The resilient Kashmiri Hindu Pandits commemorate 30 years in exile

Tuesday 21st January 2020 09:22 EST

On Sunday 19th January, the Kashmiri Pandit Cultural Society (KPCS), London commemorated 30 Years in Exile of the Kashmiri Hindu Pandits following their mass exodus from the erstwhile state of Jammu and Kashmir in 1990. Official figures estimate that over 350,000 Kashmiri Hindus were forced to flee from their homes following insurgent attacks unleashed by Islamist organisations. According to IDMC (internal displacement monitoring centre of the Norwegian Refugee Council) 350,621 Kashmiri Pandits have been displaced from the valley since the insurgency began.

Awakening of the Global Hindu, a first event of its kind paid special tribute to the Revered Kashmiri Hindu Saint Poetess Lalleshwari ‘Lal Ded’ and is the first of a few events throughout this year to celebrate her 700th birth anniversary. The keynote address, was delivered by Sushil Pandit, a campaigner for the rights of Kashmiri Hindu Pandits.

Acknowledging the community of survivors, as opposed to victims Pandit reminded the audience of the seven such exodus’ that had occured in the past 600 years. Additionally, he also warned about terror organisations like Jammu Kashmir Liberation front operating with impunity within the UK and being actively supported by political parties.

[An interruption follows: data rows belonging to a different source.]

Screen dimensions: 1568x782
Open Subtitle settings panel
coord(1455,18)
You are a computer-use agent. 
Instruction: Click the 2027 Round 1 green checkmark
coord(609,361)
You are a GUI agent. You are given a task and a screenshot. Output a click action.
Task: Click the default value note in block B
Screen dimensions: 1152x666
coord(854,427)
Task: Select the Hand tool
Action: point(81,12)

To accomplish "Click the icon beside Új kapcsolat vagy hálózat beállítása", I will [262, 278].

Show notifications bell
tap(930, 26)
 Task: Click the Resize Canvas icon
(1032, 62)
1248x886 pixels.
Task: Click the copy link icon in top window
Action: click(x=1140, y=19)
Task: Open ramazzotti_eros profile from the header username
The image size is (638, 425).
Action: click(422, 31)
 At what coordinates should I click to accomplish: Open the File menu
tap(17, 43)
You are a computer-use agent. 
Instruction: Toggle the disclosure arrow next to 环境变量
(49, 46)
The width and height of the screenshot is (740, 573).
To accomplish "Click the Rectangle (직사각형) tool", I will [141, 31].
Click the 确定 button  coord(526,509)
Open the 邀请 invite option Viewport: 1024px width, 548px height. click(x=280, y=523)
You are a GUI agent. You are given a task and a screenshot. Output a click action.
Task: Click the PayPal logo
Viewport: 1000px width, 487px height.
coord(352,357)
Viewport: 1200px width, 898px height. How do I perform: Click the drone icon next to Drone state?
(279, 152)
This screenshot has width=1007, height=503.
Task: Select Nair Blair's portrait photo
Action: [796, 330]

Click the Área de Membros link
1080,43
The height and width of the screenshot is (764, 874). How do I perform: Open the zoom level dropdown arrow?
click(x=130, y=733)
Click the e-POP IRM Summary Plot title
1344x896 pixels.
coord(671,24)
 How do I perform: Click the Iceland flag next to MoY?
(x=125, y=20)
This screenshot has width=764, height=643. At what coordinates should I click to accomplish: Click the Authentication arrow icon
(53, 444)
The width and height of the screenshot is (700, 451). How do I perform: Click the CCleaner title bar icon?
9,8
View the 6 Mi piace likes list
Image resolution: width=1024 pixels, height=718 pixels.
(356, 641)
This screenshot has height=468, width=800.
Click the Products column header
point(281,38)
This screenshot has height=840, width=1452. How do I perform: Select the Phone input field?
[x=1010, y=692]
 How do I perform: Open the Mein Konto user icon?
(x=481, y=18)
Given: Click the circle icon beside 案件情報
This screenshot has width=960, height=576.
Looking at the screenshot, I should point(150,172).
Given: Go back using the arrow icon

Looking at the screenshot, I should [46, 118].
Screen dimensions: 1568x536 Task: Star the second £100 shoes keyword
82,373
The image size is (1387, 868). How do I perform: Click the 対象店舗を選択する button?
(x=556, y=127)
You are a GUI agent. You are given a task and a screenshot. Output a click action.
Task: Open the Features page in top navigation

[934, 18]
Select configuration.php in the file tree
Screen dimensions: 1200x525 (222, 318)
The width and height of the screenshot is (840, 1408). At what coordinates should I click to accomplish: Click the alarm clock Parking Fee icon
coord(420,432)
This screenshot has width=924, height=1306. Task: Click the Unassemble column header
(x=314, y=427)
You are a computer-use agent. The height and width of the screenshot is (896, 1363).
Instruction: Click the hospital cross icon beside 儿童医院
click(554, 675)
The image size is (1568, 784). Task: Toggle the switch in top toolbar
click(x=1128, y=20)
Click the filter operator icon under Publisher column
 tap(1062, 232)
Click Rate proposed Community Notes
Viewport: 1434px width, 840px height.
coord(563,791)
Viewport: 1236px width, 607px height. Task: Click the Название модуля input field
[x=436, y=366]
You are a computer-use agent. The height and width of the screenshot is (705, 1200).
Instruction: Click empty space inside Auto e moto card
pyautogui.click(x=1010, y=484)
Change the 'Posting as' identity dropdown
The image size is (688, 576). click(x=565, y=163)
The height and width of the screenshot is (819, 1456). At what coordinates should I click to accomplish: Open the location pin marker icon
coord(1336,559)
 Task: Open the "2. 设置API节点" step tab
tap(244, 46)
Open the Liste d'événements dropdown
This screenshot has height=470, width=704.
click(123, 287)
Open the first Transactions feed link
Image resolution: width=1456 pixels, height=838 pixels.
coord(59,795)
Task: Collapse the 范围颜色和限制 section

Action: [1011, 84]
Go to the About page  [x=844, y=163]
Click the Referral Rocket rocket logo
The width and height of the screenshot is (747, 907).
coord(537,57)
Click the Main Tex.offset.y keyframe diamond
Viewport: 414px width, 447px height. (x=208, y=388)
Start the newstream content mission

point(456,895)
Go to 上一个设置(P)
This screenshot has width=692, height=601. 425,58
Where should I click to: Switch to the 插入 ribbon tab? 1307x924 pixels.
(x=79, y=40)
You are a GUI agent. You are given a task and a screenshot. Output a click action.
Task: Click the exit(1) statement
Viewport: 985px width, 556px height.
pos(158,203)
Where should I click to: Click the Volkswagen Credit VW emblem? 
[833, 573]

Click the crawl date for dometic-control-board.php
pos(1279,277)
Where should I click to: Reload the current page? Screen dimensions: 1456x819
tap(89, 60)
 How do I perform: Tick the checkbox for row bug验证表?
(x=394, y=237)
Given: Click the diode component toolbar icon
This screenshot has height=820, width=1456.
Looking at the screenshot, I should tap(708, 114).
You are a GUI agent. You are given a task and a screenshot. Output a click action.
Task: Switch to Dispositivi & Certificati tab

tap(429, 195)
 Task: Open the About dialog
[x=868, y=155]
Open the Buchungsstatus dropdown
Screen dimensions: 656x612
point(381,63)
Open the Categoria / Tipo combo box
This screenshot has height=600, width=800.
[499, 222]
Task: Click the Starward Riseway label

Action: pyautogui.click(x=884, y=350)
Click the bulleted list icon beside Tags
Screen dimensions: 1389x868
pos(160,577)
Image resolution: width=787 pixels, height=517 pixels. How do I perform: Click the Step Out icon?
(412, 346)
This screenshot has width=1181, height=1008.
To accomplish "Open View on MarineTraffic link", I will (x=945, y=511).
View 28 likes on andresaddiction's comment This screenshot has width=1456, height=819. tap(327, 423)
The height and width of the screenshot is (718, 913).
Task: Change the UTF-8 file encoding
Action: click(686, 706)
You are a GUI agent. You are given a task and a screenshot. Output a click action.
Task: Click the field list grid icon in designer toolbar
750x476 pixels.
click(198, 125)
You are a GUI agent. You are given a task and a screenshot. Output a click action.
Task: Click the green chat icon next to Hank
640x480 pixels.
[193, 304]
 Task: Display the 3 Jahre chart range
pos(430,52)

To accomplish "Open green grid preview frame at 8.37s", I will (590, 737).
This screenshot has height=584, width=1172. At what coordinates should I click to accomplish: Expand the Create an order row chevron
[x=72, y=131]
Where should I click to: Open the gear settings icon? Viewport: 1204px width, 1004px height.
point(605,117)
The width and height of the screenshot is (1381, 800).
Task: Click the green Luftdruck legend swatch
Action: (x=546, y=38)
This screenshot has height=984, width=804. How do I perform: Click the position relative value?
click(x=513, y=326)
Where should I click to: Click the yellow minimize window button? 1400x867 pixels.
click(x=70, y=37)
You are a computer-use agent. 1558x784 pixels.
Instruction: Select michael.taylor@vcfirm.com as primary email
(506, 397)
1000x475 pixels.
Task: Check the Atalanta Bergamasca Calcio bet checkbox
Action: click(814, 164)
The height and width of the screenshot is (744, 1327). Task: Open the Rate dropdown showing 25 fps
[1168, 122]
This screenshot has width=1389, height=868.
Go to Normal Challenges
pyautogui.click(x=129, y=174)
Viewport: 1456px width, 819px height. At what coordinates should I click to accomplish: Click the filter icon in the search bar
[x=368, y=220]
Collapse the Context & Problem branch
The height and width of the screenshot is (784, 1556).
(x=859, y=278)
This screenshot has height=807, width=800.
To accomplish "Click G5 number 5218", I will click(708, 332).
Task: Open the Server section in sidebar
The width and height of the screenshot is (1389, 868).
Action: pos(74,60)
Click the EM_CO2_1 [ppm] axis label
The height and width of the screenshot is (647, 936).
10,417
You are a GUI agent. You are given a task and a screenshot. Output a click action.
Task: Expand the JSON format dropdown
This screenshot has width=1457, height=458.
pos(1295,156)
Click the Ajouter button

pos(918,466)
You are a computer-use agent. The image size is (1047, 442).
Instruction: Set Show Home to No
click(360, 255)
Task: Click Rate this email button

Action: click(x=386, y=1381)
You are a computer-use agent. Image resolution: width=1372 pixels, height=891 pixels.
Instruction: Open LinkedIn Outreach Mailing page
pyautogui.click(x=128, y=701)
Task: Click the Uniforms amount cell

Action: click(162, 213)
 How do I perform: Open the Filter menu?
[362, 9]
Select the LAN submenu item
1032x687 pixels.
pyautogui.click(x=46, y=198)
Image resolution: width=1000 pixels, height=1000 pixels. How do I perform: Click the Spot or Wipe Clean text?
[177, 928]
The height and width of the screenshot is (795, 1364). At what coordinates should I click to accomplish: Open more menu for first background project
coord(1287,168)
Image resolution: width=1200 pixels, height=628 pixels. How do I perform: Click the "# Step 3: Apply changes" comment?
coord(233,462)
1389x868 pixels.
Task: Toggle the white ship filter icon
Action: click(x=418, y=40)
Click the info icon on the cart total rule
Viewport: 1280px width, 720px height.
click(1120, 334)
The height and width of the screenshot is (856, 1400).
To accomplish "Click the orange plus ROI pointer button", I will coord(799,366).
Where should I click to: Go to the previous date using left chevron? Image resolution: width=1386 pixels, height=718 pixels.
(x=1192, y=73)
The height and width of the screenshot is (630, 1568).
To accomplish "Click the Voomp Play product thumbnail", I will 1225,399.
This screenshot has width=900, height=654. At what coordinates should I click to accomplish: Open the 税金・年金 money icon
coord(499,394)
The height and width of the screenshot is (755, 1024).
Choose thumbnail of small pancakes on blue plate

The programme also included first-person accounts of Kashmiri Hindu genocide survivors living in the UK alongside a curated exhibition of Kashmiri artefacts.

This was followed by another such event hosted at the Houses of Parliament on Monday 20th January. Understanding the Human Rights of Minorities in Kashmir Valley was hosted by the Hon’ble Bob Blackman, Chair All Party Parliamentary, APPG group for British Hindus and KPCS, London. He reiterated that Kashmir was an integral part of India and the UK government policy is of non-interference within the internal matters of India. The event was co- chaired by Jonathan Lord, MP, Woking. The event was also attended by Rt Hon’ble Theresa Villiers and Baroness Verma who urged the British Indian community to engage with their representatives. Sonal Sher, an active member of the KPCS recalled the planned, sustained attacks by Pakistani organisations on British citizens and how British Indians were being made to feel unsafe in their own country. She spoke about her personal experiences of being targeted because of being a Hindu by Pakistani-origin Labour supporters. She also spoke about Halal food being supplied to school children without parents being fully aware and how currently there is no provision in the law so that consumers can make an informed choice to fit in within their religious, moral and ethical beliefs.

An Early Day Motion to commemorate 30 years in Exile for Kashmiri Pandits will be tabled by Hon’ble Bob Blackman, Tory MP for Harrow East. It expresses, “condolences to the families and friends of all British Hindu citizens of Kashmiri-origin who were killed, raped, injured & exterminated during this period[exodus of 1990].

“It also condemns the desecration of the holiest sites in Jammu and Kashmir; vows to protect the rights of Hindus and minorities in the U.K. facing hate crime, grooming and religious injustice; is concerned that terror supporting and sympathising individuals and organisations are thriving in the UK and posing a threat to the harmony & peace of the country and its citizens; Urges the British Government & International bodies to recognise the ethnic extermination and genocide of Kashmiri Hindus; Finally, commends the resilience and courage shown by the members of Kashmiri Hindu community who survived this gruesome ethnic genocide and who did not resort to picking up guns but instead pursued education and aspiration and today make a huge contribution to UK.”